* TEXT SECTION *
## start
He said the county attorney, Robin Rogers, had explained to the commission that the language of the referendum question had to be terse and to the point as opposed to entangled in stipulations and exceptions. Otherwise, said Goff, "It looks like you're working either for or against."

In fact, the referendum question as it appears on the ballot, and as Goff read aloud at the meeting, is: "Shall the governing authority of Dade County be authorized to issue licenses to sell distilled spirits for beverage purposes by the drink, such sales to be for consumption only on the premises?"

In the event Dade voters answer that question Yes, said Goff, the commission needs to know how to respond to applications for liquor licenses come Jan. 1.

Attorney Rogers told Goff and the other commissioners that while they would be authorized to issue liquor licenses on Jan. 1, they were by no means compelled to do so, and that they would be allowed to impose any reasonable restrictions on liquor licensure as they saw fit and given time to draft such. "There's a lot of latitude given to local government," said Rogers.

If the referendum passes, alcohol licensures for on-site consumption would be reviewed and granted by the existing ABC or so-called "Beer Board" that now licenses stores to sell beer and wine, according to whatever restrictions and specifications the county commission imposes, said the attorney.
## end
* Data on locating visible targets *
## start
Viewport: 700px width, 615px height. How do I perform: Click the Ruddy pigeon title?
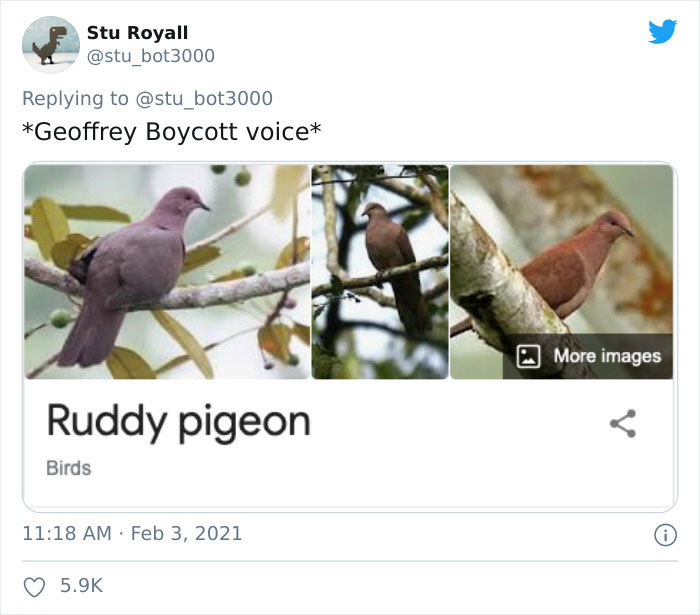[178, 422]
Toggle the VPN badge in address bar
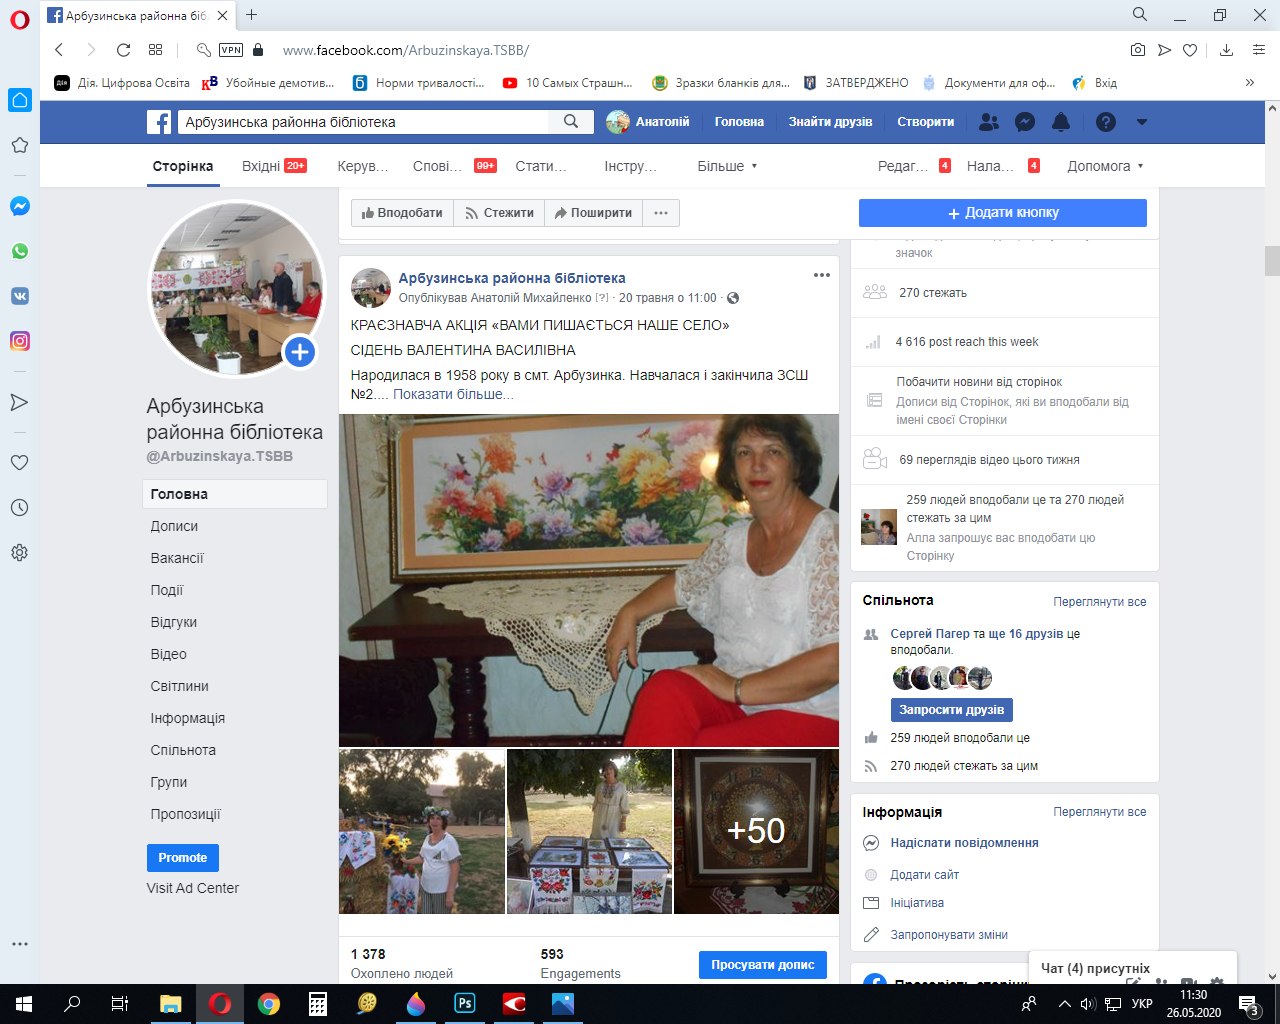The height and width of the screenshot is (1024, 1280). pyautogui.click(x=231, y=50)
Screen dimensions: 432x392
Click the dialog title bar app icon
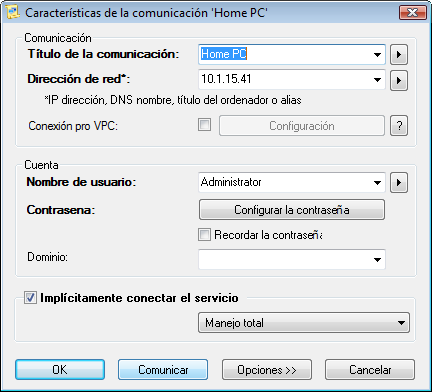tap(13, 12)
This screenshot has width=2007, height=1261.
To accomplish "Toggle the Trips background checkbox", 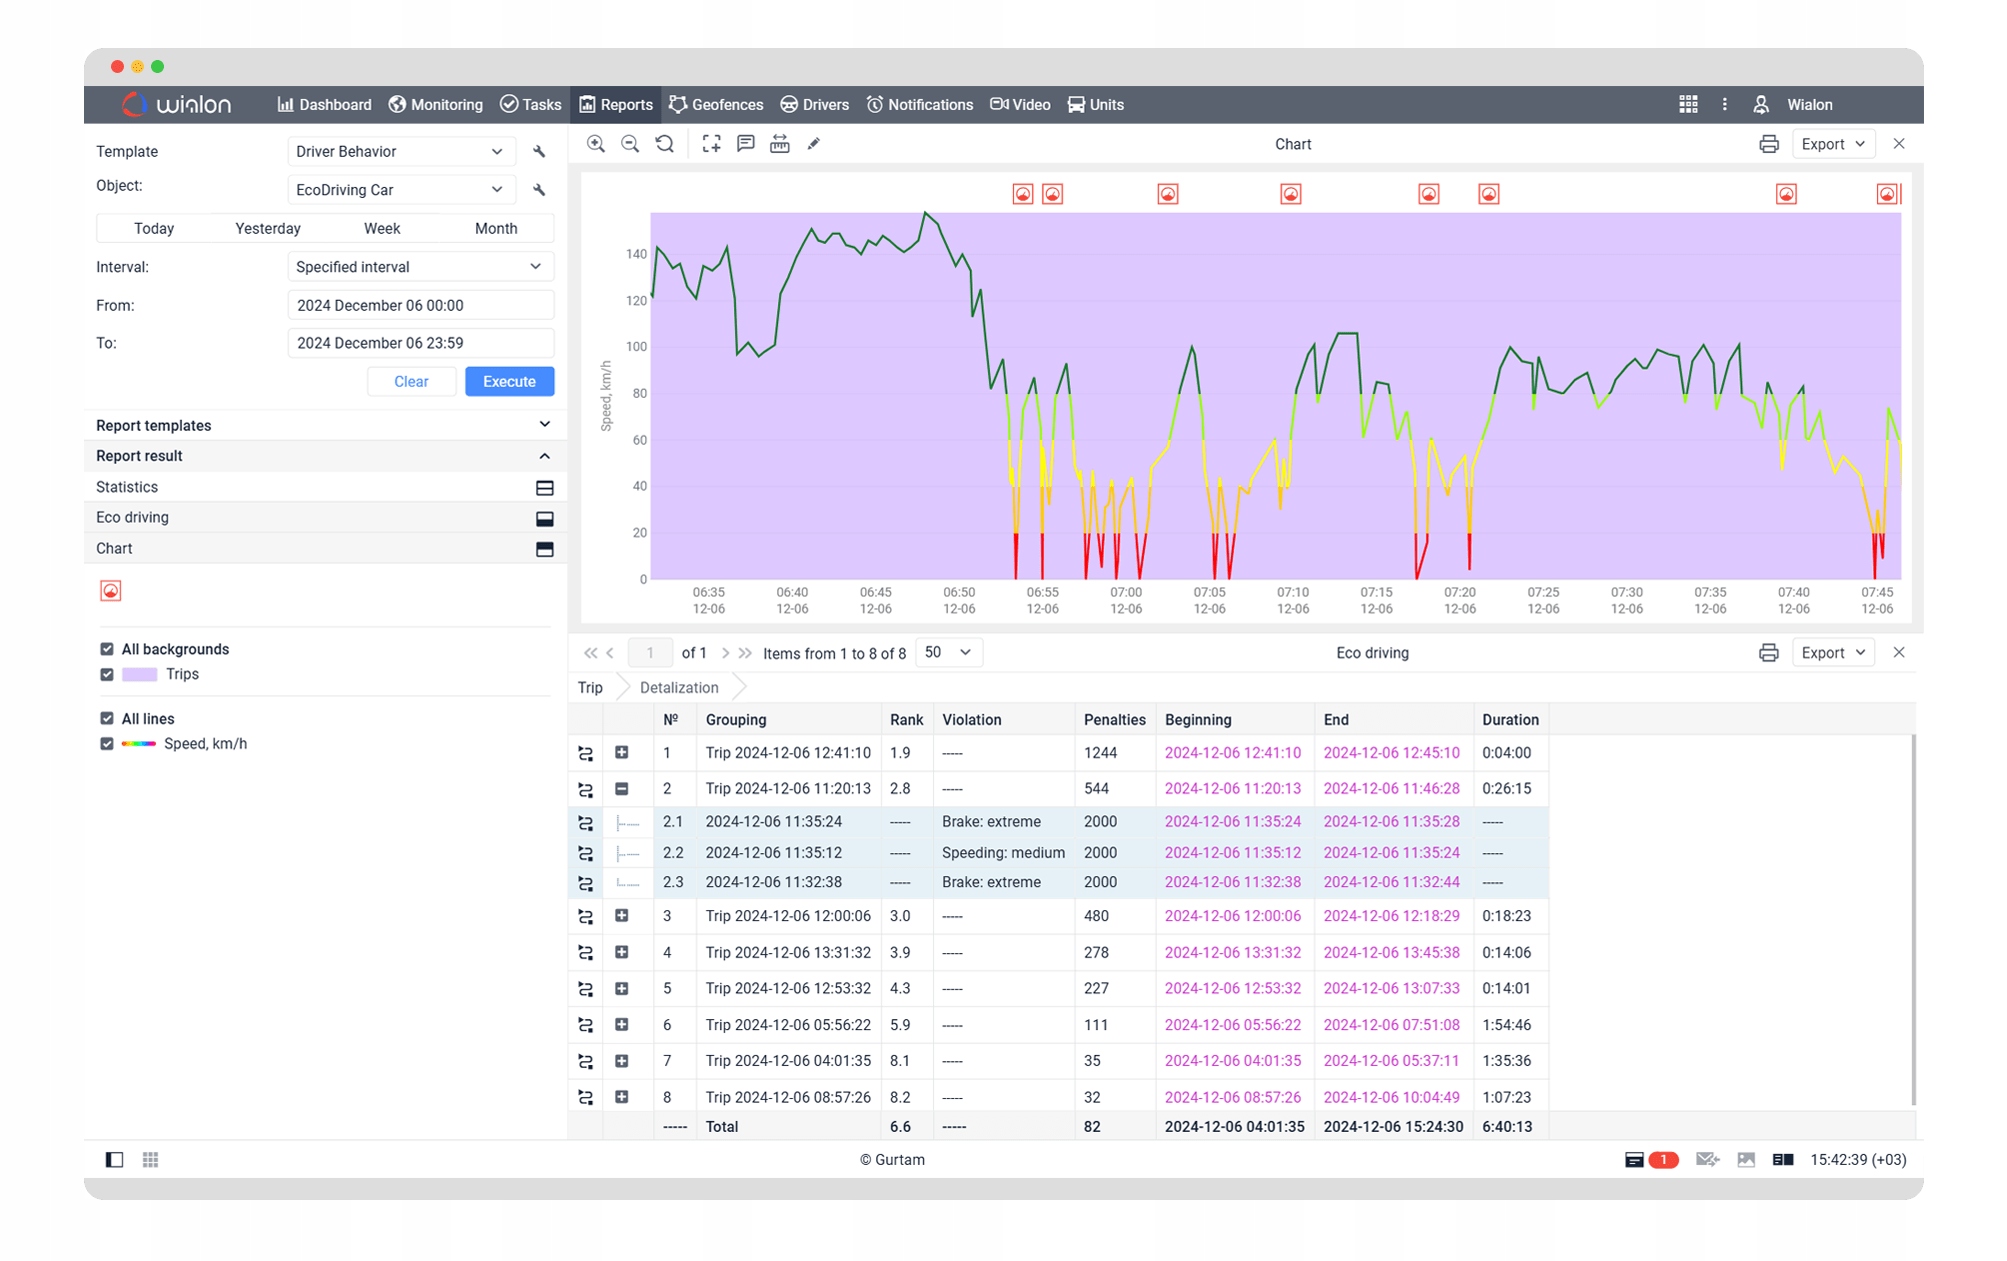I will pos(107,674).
## end
* TASK SET *
1. Translate this sentence from the referendum article into Spanish: "There's a lot of latitude given to local government," said Rogers.
2. Answer these questions from the referendum article:
(a) Who is the county attorney?
(b) On what date would the commission be authorized to issue liquor licenses?
(c) Which body would review and grant alcohol licensures for on-site consumption if the referendum passes?
3. Transcribe the passage of the referendum article that opens with the words "In fact, the" and closes with "come Jan. 1.".
These rows come from a different source than the referendum article.

* SOLUTIONS TO THE PROBLEMS *
1. «Al gobierno local se le concede mucho margen de maniobra», dijo Rogers.

2.
(a) Robin Rogers
(b) Jan. 1
(c) The existing ABC, or so-called "Beer Board"

3.
In fact, the referendum question as it appears on the ballot, and as Goff read aloud at the meeting, is: "Shall the governing authority of Dade County be authorized to issue licenses to sell distilled spirits for beverage purposes by the drink, such sales to be for consumption only on the premises?"

In the event Dade voters answer that question Yes, said Goff, the commission needs to know how to respond to applications for liquor licenses come Jan. 1.